The free version of the iStethoscope allows you to listen to your heart and see a wave form of the beat. This application is currently being downloaded by over 500 users a day indicating the rapid acceptance of medical technology by the public. Other software that is currently available includes an application that allows patients to cough into the phone and get a diagnosis as to whether they have a simple cold or pneumonia. You can get an application that shows you what to do if someone is undergoing a medical emergency or cardiac episode, first aid procedures, blood pressure tracking. Even our pets are included with a pocket first aid application with videos and vaccine tracking for your dog.
Doctors can view x-rays, ultrasounds, CT and MRI images on the smart phones allowing diagnosis from remote locations. How long before a call to your doctor includes one of these diagnostic tests that you administer yourself with your phone? How long will it be before you can not only administer a test yourself, but access the diagnostic information and make a decision about your treatment. Sound unrealistic? It wasn’t that long ago that you had to visit a doctor to confirm a pregnancy, manage blood sugar, track your blood pressure, or get a drug test.. Now it is a quick trip to the local drug store or a hand held glucose meter.
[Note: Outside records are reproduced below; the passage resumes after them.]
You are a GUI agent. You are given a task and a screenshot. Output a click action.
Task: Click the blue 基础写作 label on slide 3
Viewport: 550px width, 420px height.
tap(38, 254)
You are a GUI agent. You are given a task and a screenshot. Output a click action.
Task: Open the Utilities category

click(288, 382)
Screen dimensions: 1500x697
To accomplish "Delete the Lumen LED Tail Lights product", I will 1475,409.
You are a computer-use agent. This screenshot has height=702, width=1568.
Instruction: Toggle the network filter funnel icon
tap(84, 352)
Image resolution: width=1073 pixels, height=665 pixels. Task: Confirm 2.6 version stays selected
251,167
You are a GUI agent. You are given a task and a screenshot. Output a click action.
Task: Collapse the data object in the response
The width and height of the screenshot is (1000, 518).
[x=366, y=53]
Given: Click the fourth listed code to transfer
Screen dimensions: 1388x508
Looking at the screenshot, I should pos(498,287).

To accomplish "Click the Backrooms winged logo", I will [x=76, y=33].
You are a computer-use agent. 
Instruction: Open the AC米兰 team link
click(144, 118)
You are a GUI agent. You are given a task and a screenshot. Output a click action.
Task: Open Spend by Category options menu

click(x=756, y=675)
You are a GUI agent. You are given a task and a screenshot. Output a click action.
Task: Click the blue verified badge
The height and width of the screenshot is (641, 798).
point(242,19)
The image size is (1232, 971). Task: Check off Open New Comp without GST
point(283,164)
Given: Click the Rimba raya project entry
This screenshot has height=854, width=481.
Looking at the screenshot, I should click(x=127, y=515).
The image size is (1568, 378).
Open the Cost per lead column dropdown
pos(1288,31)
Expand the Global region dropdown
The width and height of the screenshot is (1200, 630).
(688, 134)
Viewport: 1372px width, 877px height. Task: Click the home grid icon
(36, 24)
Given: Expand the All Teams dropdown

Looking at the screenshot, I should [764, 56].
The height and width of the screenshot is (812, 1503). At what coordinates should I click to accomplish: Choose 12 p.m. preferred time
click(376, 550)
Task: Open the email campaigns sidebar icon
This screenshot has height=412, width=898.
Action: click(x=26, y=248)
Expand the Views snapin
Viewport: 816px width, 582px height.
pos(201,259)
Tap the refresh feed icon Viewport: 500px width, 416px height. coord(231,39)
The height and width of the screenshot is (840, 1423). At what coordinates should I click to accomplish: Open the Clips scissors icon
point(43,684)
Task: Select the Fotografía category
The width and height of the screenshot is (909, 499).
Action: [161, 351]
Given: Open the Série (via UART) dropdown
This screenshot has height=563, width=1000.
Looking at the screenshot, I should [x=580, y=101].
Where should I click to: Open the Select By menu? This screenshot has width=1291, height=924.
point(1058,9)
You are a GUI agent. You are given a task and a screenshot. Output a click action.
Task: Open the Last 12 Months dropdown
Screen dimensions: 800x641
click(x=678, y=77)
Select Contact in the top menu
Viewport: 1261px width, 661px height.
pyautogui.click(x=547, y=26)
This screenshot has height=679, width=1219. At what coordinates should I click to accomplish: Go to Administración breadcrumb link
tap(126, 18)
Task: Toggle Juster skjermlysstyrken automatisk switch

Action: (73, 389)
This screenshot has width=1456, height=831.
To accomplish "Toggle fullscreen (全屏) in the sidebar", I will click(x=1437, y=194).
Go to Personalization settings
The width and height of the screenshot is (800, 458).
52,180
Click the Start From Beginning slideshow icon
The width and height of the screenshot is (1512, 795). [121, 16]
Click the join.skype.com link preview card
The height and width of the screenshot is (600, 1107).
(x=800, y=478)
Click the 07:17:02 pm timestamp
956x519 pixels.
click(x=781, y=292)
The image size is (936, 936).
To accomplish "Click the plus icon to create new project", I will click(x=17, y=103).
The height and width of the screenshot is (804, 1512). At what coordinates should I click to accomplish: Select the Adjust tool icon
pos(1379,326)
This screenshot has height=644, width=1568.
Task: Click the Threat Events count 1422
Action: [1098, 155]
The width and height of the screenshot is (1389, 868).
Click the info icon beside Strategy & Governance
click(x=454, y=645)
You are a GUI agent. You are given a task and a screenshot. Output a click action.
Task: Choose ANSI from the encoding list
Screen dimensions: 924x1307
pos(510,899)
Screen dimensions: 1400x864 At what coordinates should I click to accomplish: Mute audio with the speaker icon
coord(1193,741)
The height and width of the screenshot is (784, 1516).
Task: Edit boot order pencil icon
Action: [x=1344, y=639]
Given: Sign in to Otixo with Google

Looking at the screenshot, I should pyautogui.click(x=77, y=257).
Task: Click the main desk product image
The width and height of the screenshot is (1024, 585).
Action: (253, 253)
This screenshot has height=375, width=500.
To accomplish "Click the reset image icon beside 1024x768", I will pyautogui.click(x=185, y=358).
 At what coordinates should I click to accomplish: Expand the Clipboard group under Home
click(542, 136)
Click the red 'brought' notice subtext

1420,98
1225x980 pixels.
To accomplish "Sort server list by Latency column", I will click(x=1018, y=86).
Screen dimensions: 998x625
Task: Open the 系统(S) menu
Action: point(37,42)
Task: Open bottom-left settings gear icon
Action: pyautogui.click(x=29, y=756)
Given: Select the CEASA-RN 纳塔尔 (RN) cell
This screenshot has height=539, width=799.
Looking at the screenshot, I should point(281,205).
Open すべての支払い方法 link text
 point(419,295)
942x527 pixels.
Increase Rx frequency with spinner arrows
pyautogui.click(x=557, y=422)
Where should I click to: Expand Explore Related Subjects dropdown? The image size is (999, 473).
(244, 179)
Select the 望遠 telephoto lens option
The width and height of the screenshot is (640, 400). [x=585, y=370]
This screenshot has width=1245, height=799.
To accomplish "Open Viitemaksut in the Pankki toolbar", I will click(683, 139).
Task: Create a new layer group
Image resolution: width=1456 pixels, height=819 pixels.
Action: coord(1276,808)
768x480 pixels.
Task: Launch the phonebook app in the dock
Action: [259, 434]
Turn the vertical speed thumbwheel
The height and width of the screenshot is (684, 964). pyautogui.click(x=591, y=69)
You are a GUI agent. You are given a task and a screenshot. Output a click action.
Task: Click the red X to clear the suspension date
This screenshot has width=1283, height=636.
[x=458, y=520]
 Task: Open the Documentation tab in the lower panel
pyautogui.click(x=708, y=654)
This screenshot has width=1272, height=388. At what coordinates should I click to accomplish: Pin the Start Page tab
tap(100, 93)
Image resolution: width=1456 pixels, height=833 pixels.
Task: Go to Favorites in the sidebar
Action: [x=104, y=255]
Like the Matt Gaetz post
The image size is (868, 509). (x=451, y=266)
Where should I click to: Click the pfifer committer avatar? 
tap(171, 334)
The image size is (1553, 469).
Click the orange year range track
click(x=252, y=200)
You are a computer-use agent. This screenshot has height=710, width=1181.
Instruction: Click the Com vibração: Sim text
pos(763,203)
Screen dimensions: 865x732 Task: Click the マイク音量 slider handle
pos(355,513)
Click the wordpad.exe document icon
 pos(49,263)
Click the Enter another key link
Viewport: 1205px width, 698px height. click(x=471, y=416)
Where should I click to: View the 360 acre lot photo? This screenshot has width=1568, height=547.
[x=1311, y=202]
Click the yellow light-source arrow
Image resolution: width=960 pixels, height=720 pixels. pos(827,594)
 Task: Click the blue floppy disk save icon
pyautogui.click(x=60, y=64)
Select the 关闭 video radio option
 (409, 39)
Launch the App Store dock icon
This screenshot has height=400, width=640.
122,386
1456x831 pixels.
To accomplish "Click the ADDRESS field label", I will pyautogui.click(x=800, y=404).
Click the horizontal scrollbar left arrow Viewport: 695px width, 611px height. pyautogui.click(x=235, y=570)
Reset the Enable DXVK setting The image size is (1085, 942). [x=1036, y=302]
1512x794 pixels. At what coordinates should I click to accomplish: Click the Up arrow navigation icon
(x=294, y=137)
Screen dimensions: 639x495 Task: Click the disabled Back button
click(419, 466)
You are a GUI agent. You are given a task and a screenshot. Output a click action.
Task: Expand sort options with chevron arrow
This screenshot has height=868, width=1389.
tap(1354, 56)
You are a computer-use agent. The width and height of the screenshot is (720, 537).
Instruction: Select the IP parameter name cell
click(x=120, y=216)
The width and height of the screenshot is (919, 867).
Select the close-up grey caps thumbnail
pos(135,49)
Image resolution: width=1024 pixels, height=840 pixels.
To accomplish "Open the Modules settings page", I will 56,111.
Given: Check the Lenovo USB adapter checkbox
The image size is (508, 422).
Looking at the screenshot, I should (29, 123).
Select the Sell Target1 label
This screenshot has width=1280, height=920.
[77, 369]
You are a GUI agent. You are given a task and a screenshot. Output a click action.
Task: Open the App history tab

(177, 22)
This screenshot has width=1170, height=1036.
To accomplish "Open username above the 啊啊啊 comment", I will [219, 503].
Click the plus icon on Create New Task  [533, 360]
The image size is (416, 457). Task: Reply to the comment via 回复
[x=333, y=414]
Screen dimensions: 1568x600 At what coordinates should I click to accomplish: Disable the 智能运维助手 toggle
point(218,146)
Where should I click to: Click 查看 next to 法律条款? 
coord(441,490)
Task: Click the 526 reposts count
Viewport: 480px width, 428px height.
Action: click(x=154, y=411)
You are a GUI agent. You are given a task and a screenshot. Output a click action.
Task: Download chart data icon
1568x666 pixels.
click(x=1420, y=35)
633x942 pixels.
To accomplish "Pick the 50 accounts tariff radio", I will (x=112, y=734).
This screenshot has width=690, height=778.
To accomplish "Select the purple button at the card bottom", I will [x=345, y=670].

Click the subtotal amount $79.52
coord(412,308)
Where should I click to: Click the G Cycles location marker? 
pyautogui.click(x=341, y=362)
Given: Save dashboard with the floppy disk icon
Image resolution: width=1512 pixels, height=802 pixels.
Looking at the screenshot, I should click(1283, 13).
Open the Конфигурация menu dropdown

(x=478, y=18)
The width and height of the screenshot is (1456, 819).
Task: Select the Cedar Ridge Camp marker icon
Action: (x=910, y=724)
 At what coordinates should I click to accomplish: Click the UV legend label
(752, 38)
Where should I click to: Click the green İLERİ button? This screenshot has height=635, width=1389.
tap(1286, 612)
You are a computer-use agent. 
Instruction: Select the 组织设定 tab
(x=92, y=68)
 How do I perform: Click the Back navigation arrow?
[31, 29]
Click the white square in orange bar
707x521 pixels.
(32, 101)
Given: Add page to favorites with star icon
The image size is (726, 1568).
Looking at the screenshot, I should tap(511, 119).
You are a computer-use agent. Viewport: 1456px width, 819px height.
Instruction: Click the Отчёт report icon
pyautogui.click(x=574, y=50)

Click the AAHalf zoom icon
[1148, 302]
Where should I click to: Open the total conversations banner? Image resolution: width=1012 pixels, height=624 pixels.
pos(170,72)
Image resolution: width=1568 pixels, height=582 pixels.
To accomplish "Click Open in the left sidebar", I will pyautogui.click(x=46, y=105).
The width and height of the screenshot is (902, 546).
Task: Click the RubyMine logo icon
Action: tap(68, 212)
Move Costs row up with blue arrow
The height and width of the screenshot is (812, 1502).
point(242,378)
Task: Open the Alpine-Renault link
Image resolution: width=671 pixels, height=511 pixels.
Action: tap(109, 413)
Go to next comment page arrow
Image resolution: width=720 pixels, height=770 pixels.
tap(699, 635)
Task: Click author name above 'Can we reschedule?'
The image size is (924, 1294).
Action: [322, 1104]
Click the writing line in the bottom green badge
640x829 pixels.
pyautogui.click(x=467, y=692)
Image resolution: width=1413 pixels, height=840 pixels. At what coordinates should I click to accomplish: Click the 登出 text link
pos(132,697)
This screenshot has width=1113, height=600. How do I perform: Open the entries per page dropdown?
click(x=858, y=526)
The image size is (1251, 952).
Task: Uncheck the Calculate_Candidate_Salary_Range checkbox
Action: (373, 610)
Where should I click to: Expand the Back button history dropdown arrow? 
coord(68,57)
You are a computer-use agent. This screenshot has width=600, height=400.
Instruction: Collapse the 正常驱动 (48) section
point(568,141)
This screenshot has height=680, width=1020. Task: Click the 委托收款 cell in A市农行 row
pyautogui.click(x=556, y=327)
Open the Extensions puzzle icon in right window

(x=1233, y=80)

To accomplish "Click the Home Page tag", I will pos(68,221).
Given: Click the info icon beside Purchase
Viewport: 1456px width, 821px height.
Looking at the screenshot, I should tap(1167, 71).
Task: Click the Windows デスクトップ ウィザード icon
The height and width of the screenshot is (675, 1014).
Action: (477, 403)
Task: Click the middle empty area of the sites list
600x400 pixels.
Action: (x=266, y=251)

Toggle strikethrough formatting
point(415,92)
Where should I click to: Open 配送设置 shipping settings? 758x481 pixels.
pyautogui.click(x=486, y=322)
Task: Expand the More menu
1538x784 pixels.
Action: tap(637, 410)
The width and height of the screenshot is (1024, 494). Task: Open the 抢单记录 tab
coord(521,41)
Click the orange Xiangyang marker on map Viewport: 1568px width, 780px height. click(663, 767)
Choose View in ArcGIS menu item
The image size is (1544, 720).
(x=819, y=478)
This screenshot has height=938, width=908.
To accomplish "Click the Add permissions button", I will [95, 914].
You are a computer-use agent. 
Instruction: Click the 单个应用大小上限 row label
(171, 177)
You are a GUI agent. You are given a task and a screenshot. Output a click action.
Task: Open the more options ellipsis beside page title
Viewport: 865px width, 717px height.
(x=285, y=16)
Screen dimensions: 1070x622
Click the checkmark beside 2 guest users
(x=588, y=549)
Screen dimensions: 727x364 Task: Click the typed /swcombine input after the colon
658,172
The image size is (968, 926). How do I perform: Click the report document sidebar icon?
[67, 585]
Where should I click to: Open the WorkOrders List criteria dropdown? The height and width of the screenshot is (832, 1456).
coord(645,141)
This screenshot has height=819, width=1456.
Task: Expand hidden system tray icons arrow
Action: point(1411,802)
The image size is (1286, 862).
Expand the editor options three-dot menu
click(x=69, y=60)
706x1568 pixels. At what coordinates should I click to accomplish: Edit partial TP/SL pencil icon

Other applications are already on the shelf and include entire databases of medical texts, applications to help radiologists identify appropriate exams for a patient by searching a database of symptoms, and obstetricians can access fetal heart tracings, contraction patterns and nursing notes from the golf course and monitor labor until it is necessary to be at the patient’s side. And this is just the tip of the mountain of applications already available and these do not yet include applications that can actually perform tests such as an ECG or ultrasound. The technology is available that would allow such applications, just as soon as regulations can be re-written to allow their use.
As we move further and further into the technology dependence that has become life changing for many, one may find themselves responsible for more and more self-diagnosis and treatment. Medical costs soar and health care is often inadequate or absent. Will the smart phones be able to step in and replace the visit to your family doctor for those minor ailments like a cold or flu? With the availability of a full medical library in the palm of your hand, how ling before doctors become highly specialized in critical illnesses and less involved in the day to day health care of their patients. Perhaps the smart phone is really the answer to Universal Health Care.